Accelerated Electrochemical Engineering Approaches for Sustainable Chemical Manufacturing

Miguel A. Modestino is the Director of the Sustainable Engineering Initiative and the Donald F. Othmer Associate Professor of Chemical Engineering at New York University (NYU). He also serves as Distinguished Visiting Professor of Industrial Decarbonization at Tecnologico de Monterrey (Mexico). Miguel obtained his B.S. in Chemical Engineering (2007) and M.S. in Chemical Engineering Practice (2008) from the Massachusetts Institute of Technology, and his Ph.D. in Chemical Engineering from the University of California, Berkeley (2013). From 2013-2016, he was a post-doctoral researcher at the École Polytechnique Fédérale de Lausanne (EPFL) in Switzerland. He is a winner of the MIT Technology Review Innovators Under 35 Award in Latin America (2017) and Globally (2020), the ACS Petroleum Research Fund Doctoral New Investigator Award (2018), the NSF CAREER Award (2019), the Global Change Award from the H&M Foundation (2016), and the TED Idea Search Latin America (2021). His research group at NYU operates at the intersection of advanced chemical manufacturing technologies, high throughput experimentation and its integration with AI. He is also the co-founder of Sunthetics, a startup developing machine learning solutions to accelerate R&D in the chemical industry, and Metrotech Energy, a startup developing flexible energy storage solutions for power resiliency.
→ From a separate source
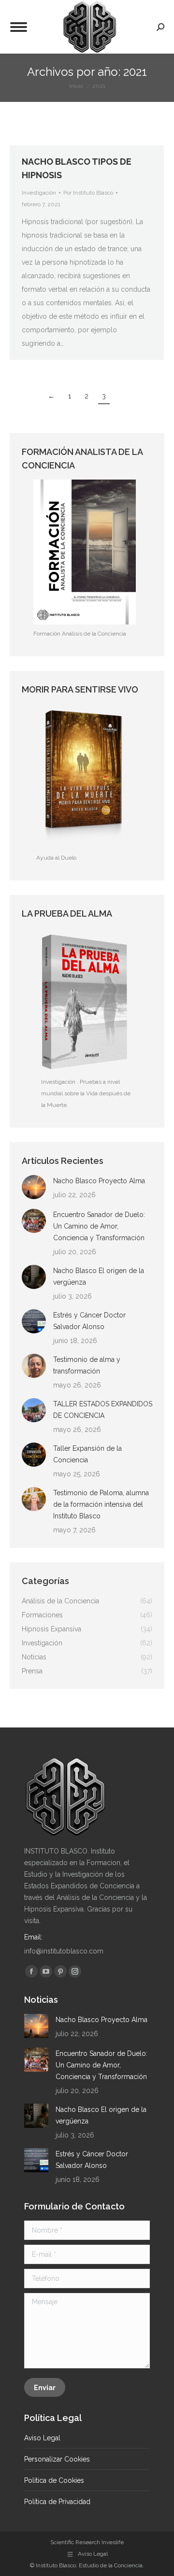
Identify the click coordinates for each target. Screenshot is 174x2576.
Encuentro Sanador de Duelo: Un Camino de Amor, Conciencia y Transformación (99, 1226)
The chemical industry produces more than 70,000 products (1.2 billion tons in total) via thermal processes powered by fossil fuel combustion, accounting for ~5% of the US energy utilization and >30% of the US energy-derived industrial CO2 emissions. Among these processes, the production of organic chemical commodities accounts for most of the energy consumption (>1200 TBTU/y), and the electrification of these processes via the implementation of electro-organic reactions could enable a deeper integration of renewable electricity sources with chemical plants and accelerate the decarbonization of the chemical industry. Currently, however, two major challenges prevent the deployment of electro-organic reactions at scale: their low selectivity and their low production rates. To circumvent these barriers, my group combines electrochemical reaction engineering principles, high throughput experimentation (HTE) and machine-learning methods to accelerate the development of high-performing electro-organic reaction processes.

In this presentation, I will start with a discussion of our studies on the electrochemical production of adiponitrile (ADN), a precursor to Nylon 6,6, via the electrohydrodimerization of acrylonitrile (AN). This is the largest and most successful electro-organic reaction deployed in industry and serves as a test case for the development of high-performing organic electrochemical processes. Our investigations on ADN are aimed at uncovering the relationship between the electrochemical environment at and near the electrical double layer (EDL) and reaction performance metrics (i.e., selectivity, efficiency, and productivity). I will discuss general guidelines for electrolyte formulation and provide molecular insights into the role of different species at electrode/electrolyte interfaces (e.g., buffer ions, chelating ions, selectivity-directing ions, and supporting ions) in enhancing conversions of AN to ADN. I will also present how carefully controlling pulsed electrosynthesis conditions guided by active machine learning can help mitigate mass transport limitations, control the concentration of AN near the EDL and enhance the production rate of ADN.

Leveraging our experience with ADN electrosynthesis and with the intention to accelerate the development of high-performing electrosynthetic processes, my group has recently developed HTE tools that allow us to explore 10-100 reaction environments per day, and apply machine-learning methods to accelerate and enhance chemical analysis, to maximize desired performance metrics, and to extract knowledge from complex reaction explorations in high-dimensional parameter spaces. These new tools are helping us elucidate key process-activity relationships for novel chemical transformations (e.g., production of high-value products from biomass waste and CO2) and are setting the foundations for the development of future smart reactors that effectively integrate artificial intelligence in their active control.